__DATA ROWS__
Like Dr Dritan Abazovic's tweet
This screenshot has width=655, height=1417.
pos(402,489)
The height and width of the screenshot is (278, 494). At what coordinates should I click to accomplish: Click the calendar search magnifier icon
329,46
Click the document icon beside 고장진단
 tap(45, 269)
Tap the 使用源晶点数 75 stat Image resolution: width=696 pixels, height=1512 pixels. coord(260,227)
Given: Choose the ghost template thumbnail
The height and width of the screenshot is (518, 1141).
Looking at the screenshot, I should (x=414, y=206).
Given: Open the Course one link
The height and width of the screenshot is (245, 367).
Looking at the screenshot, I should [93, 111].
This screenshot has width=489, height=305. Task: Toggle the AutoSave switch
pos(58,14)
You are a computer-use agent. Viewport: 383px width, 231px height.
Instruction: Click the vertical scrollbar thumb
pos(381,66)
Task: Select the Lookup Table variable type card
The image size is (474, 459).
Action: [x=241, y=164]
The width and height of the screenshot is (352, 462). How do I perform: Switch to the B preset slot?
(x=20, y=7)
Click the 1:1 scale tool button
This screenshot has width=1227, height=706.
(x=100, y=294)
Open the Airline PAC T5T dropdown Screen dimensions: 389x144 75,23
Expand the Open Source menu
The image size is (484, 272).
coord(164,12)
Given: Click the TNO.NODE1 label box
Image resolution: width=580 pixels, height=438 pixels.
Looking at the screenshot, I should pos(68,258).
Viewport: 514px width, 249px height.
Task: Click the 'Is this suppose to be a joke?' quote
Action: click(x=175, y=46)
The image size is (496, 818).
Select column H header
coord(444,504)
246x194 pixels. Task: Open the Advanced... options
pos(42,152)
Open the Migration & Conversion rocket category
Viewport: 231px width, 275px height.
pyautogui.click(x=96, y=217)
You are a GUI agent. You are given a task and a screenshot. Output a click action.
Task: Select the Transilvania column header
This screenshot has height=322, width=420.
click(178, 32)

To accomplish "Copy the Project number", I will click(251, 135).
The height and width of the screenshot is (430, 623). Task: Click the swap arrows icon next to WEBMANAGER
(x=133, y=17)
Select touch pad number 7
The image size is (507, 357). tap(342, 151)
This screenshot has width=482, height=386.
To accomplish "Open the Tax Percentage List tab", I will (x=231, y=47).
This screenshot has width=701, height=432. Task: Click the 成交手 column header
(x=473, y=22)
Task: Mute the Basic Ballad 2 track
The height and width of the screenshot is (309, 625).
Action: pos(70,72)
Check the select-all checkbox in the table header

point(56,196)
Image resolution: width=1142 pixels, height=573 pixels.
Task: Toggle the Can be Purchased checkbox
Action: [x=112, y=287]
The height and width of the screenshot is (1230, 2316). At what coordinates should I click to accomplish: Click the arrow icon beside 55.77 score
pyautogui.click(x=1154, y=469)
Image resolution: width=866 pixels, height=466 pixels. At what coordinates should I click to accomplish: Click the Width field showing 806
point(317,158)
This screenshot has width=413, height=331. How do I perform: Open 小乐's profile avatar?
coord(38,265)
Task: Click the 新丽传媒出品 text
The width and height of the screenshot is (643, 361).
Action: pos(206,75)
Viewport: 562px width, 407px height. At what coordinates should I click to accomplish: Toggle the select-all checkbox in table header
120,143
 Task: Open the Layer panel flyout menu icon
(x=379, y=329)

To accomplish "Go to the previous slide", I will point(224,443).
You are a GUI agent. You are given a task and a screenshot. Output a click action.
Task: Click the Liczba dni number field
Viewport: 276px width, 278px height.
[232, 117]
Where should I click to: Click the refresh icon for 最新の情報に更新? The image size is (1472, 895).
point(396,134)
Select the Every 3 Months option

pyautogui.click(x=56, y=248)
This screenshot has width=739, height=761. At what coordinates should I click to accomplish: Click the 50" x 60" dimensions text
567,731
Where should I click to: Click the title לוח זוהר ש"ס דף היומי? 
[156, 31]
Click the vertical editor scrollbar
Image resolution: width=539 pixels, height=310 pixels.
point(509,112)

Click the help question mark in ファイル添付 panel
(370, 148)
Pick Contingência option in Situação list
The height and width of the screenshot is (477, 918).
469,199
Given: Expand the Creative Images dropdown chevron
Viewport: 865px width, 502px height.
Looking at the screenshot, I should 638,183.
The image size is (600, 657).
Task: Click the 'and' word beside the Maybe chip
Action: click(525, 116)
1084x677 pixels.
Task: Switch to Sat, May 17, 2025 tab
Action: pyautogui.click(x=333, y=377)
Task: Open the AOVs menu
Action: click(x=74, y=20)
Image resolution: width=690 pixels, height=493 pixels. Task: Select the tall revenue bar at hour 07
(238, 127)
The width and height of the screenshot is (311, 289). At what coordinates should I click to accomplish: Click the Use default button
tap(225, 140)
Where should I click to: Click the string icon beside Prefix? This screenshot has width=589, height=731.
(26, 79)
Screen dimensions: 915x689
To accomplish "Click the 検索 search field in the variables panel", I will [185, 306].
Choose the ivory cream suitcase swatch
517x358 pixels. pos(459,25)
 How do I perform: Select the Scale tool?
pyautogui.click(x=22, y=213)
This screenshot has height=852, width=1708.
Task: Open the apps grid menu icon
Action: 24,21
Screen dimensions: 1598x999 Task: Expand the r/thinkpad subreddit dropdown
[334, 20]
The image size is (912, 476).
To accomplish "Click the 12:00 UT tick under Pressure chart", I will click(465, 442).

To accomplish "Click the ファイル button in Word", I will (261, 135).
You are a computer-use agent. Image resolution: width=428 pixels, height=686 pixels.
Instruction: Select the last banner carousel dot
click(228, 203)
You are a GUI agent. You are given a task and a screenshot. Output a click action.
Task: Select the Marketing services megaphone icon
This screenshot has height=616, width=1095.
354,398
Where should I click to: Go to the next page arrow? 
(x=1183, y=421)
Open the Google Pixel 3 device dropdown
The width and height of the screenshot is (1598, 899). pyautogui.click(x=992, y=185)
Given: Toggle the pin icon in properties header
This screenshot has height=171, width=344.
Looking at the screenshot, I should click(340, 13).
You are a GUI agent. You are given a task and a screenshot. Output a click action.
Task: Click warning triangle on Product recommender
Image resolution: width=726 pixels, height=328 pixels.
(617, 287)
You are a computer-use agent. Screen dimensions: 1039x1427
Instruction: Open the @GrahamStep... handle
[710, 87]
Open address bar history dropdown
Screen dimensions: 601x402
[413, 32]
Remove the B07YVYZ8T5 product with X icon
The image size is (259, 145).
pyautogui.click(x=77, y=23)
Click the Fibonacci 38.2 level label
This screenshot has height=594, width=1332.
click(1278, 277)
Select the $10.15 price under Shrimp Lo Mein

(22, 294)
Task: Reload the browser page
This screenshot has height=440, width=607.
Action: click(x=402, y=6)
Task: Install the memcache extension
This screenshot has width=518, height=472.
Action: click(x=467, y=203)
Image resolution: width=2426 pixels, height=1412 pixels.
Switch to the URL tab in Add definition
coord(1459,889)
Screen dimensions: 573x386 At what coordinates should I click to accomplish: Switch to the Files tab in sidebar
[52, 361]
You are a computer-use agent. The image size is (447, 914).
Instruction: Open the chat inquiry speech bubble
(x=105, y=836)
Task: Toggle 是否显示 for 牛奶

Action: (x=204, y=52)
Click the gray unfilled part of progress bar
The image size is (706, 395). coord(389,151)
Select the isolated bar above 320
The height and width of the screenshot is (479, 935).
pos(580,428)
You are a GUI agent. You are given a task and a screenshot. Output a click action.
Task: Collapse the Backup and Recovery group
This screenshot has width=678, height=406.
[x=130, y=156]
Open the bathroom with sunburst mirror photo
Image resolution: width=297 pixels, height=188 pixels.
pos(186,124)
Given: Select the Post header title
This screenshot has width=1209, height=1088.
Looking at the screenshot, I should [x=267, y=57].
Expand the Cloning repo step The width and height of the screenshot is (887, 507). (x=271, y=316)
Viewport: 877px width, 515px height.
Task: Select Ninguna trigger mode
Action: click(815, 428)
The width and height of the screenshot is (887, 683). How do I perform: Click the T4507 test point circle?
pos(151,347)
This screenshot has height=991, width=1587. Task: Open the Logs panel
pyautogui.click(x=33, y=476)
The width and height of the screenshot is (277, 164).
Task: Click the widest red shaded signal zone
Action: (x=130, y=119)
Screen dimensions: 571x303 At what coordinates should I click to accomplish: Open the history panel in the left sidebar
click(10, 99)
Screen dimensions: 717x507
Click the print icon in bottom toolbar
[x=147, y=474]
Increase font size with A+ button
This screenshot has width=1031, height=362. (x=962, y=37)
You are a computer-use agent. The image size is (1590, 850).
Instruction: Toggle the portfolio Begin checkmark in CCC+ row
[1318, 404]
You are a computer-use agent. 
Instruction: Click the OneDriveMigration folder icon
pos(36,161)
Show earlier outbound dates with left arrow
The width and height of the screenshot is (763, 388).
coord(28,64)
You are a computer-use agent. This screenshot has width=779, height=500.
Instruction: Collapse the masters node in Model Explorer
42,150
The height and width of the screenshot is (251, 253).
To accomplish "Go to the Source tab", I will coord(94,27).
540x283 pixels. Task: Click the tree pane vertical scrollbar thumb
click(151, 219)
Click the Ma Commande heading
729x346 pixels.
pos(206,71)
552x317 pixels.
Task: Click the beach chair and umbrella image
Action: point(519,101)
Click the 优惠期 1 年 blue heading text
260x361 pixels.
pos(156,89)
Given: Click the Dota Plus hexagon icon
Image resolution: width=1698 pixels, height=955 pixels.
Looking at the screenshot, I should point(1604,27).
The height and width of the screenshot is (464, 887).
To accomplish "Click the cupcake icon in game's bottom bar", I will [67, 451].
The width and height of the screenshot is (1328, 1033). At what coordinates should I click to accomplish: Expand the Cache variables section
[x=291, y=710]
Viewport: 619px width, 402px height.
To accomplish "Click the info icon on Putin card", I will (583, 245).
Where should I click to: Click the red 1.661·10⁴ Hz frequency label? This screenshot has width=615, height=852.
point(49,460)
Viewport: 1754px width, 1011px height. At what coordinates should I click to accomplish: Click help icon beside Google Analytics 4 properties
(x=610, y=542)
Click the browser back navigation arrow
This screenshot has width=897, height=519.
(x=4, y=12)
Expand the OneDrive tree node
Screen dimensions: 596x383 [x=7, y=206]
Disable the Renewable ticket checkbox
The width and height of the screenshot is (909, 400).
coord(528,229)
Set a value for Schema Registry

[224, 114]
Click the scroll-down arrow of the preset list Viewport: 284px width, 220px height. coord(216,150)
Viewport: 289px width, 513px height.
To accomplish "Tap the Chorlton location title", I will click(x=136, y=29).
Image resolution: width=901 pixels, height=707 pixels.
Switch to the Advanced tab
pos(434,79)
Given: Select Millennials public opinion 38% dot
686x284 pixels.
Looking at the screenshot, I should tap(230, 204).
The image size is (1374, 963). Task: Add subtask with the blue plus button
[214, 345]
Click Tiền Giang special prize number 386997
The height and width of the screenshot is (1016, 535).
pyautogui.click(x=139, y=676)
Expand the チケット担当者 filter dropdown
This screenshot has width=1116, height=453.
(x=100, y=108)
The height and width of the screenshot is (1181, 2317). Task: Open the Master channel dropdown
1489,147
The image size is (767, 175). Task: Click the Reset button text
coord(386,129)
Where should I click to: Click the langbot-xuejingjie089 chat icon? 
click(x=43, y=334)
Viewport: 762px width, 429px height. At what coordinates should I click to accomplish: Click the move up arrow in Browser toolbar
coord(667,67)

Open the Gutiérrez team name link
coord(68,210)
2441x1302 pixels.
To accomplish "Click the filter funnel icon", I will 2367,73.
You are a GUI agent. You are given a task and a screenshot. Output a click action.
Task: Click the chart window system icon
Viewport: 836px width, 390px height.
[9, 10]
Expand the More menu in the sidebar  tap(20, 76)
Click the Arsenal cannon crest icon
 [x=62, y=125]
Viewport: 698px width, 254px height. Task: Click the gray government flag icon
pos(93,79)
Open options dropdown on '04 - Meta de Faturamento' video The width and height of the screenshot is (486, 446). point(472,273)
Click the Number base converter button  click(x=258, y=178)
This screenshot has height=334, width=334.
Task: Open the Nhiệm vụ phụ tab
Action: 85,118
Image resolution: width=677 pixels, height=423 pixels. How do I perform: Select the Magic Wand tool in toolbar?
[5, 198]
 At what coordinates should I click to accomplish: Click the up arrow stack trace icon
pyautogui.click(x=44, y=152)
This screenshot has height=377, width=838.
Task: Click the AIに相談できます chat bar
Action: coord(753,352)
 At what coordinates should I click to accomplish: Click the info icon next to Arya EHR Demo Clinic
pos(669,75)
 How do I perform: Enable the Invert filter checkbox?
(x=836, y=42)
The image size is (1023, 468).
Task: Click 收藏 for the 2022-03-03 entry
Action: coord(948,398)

__REQUIREMENTS__
Below the listing, set down again word for word the lines starting with the one containing "How do I perform: Select the Scale tool?" and continuing through the one containing "(x=1183, y=421)".

__FINISHED EXERCISE__
 How do I perform: Select the Scale tool?
pyautogui.click(x=22, y=213)
This screenshot has height=852, width=1708.
Task: Open the apps grid menu icon
Action: 24,21
Screen dimensions: 1598x999 Task: Expand the r/thinkpad subreddit dropdown
[334, 20]
The image size is (912, 476).
To accomplish "Click the 12:00 UT tick under Pressure chart", I will click(465, 442).

To accomplish "Click the ファイル button in Word", I will (261, 135).
You are a computer-use agent. Image resolution: width=428 pixels, height=686 pixels.
Instruction: Select the last banner carousel dot
click(228, 203)
You are a GUI agent. You are given a task and a screenshot. Output a click action.
Task: Select the Marketing services megaphone icon
This screenshot has height=616, width=1095.
354,398
Where should I click to: Go to the next page arrow? 
(x=1183, y=421)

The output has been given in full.